>>>>>
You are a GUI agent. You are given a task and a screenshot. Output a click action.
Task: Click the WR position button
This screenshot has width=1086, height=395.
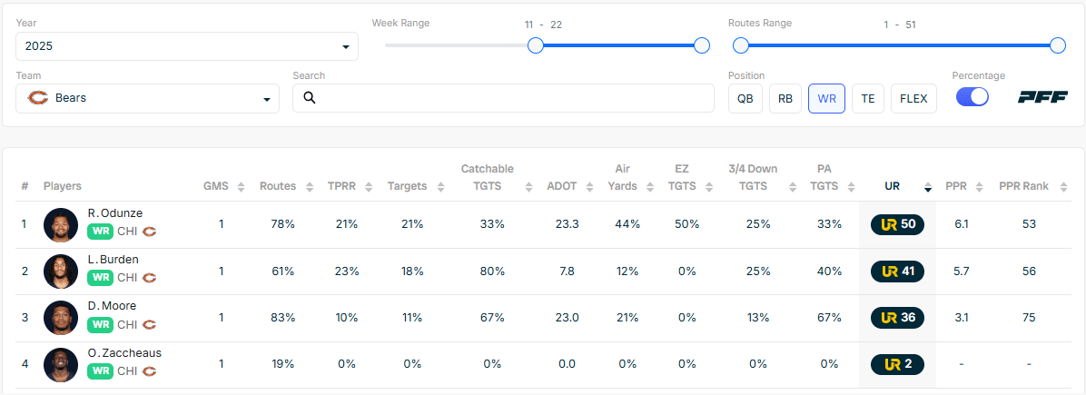(x=826, y=98)
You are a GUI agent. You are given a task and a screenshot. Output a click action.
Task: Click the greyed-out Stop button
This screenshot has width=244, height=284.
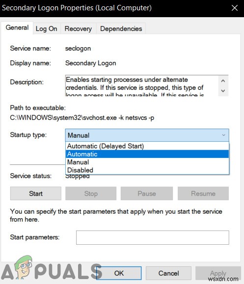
<<<<<
- [DESCRIPTION OF THE TASK] Return all the data exactly, pictures omitted.

- [EXPECTED ANSWER]
You are a GUI agent. You are given a task and a screenshot. Output a click action.
Task: Click the WR position button
This screenshot has width=1086, height=395.
(x=826, y=98)
You are a GUI agent. You are given a task and a screenshot. Output a click action.
Task: Click the greyed-out Stop button
This screenshot has width=244, height=284.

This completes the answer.